A block of data:
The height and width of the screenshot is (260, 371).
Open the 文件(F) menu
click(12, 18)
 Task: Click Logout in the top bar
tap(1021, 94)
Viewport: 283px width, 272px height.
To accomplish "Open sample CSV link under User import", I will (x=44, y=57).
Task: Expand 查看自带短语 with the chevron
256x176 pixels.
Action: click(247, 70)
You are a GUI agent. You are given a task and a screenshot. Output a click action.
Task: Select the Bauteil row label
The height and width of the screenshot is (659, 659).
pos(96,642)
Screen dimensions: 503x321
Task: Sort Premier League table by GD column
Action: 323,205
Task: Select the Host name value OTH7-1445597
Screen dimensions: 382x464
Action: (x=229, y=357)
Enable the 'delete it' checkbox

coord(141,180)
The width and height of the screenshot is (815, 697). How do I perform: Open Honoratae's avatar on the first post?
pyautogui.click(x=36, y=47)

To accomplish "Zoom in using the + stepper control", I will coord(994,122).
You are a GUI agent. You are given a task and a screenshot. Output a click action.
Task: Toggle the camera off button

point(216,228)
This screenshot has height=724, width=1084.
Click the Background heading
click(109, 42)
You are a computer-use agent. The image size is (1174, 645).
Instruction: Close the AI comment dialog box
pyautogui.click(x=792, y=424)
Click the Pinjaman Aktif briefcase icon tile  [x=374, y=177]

→ **WHAT YOU ARE ASKED TO DO**
Gather every line of the records that contains the word "Open" and copy each one in full.

→ **THE REPLY**
Open the 文件(F) menu
To accomplish "Open sample CSV link under User import", I will (x=44, y=57).
The width and height of the screenshot is (815, 697). How do I perform: Open Honoratae's avatar on the first post?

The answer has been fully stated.